*** Information shown Section Begins ***

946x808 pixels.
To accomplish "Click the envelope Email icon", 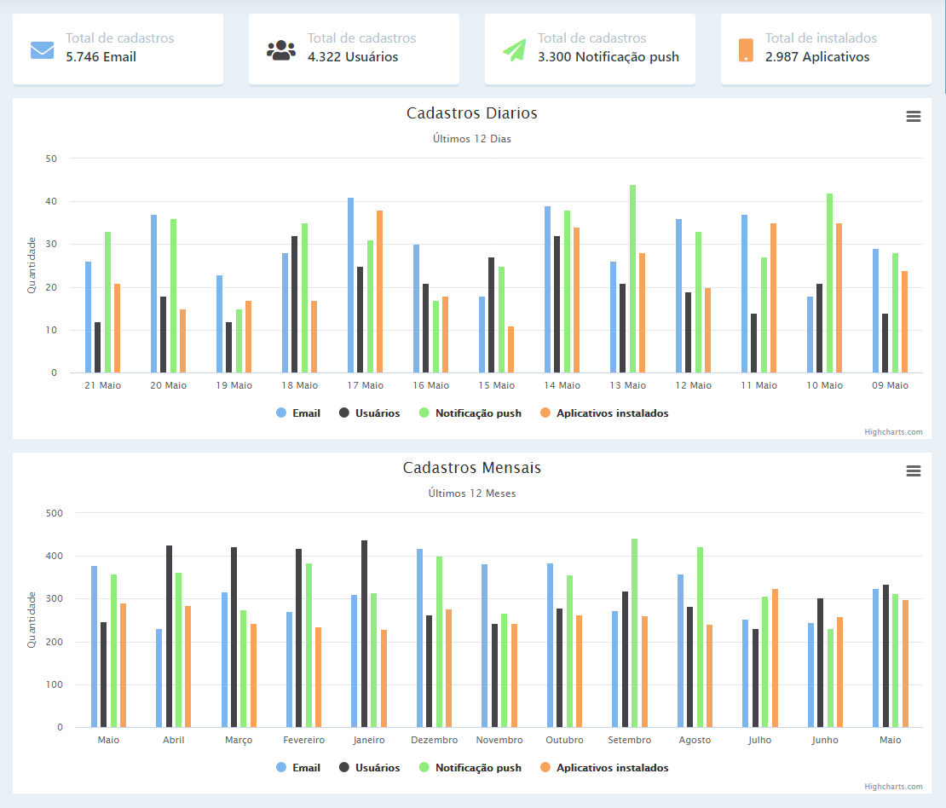I will (42, 49).
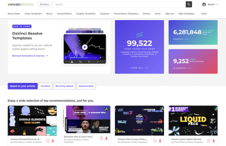This screenshot has width=226, height=146.
Task: Select the Curated tab
Action: click(45, 86)
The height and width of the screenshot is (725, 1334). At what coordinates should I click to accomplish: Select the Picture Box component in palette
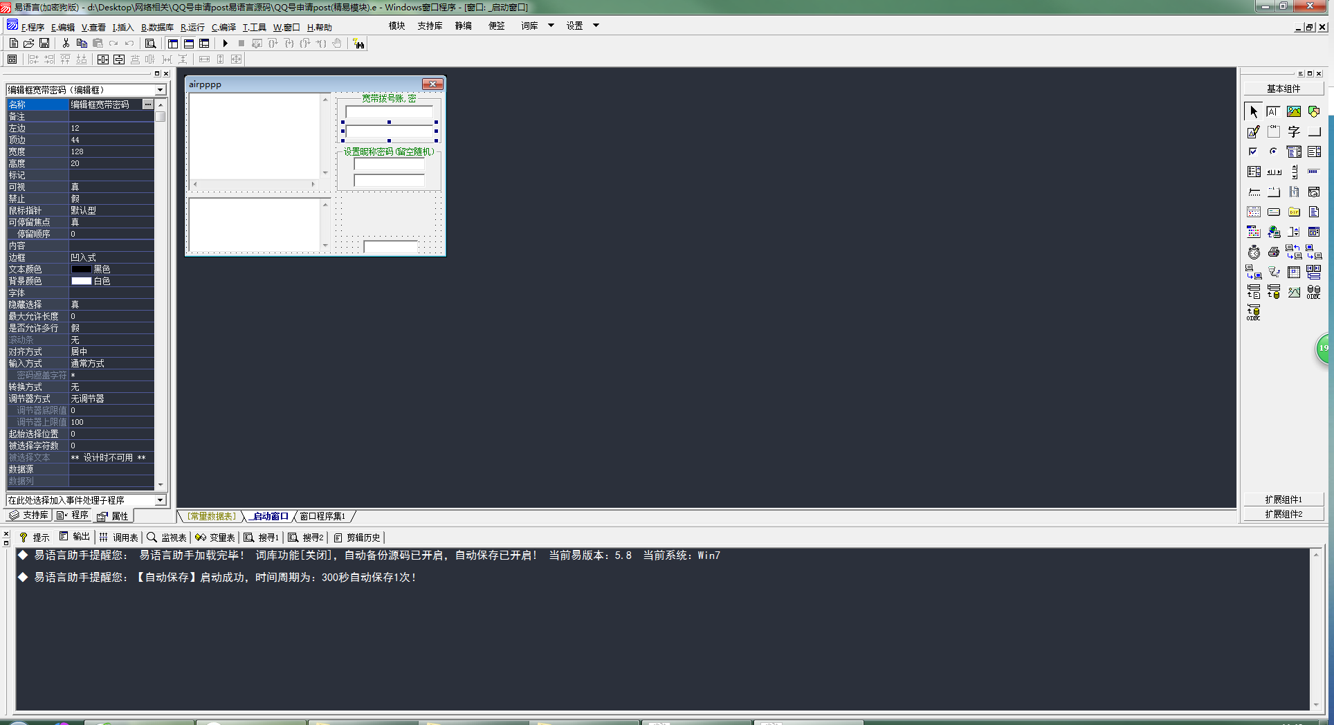pos(1293,111)
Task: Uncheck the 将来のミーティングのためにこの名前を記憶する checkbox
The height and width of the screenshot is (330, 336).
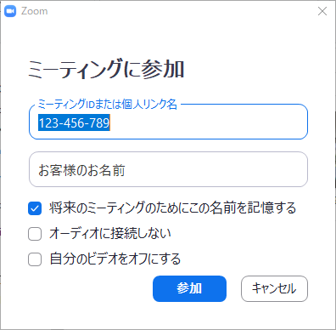Action: pos(35,208)
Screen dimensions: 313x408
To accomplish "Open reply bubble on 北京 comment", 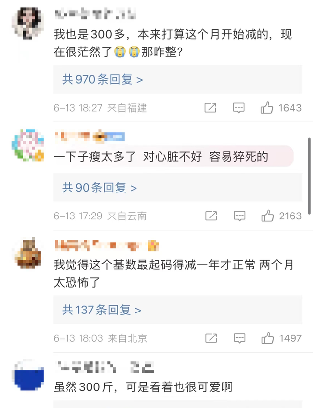I will (239, 338).
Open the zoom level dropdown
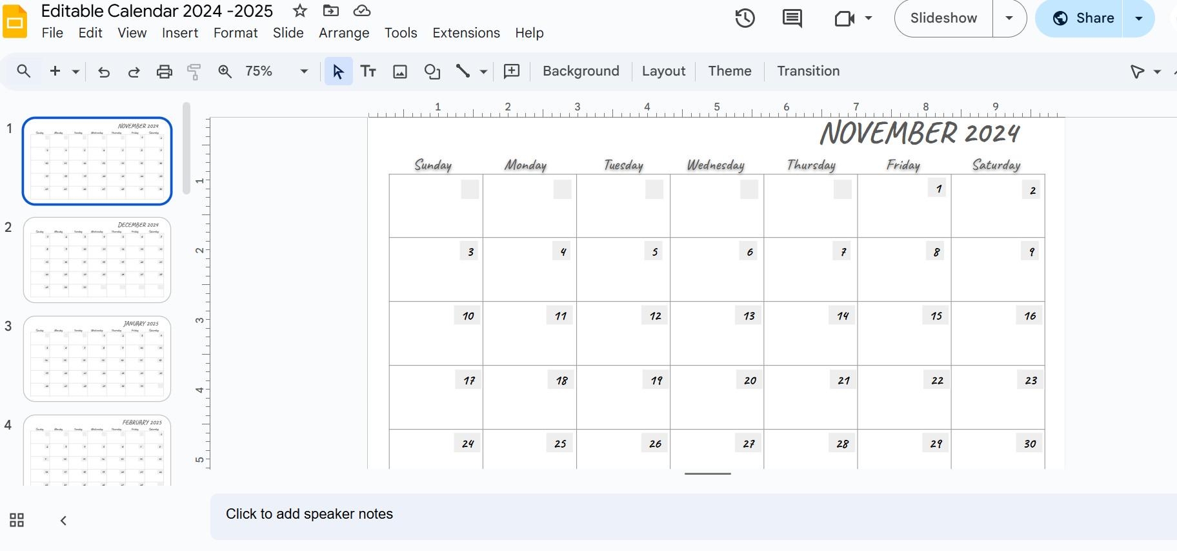 [304, 72]
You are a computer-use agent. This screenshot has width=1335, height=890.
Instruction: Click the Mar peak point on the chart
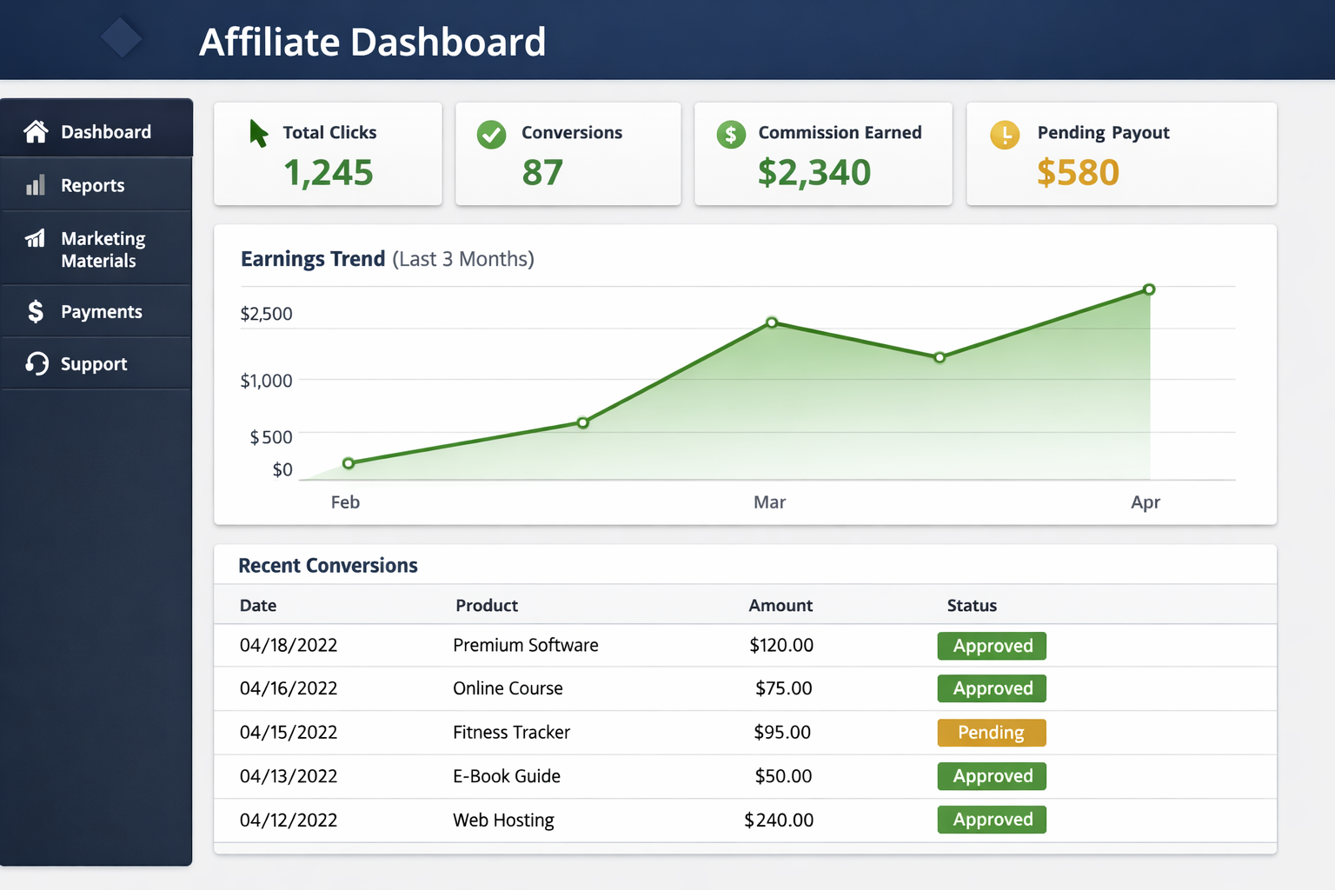click(x=772, y=322)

*** Information shown Section Ends ***

* _What the task asks_: Write out only the lines from the one that contains "You are a computer-use" through the last line of the records above, both included, word for word and without the pictures.

* _Solution to this exercise_:
You are a computer-use agent. This screenshot has width=1335, height=890.
Instruction: Click the Mar peak point on the chart
click(x=772, y=322)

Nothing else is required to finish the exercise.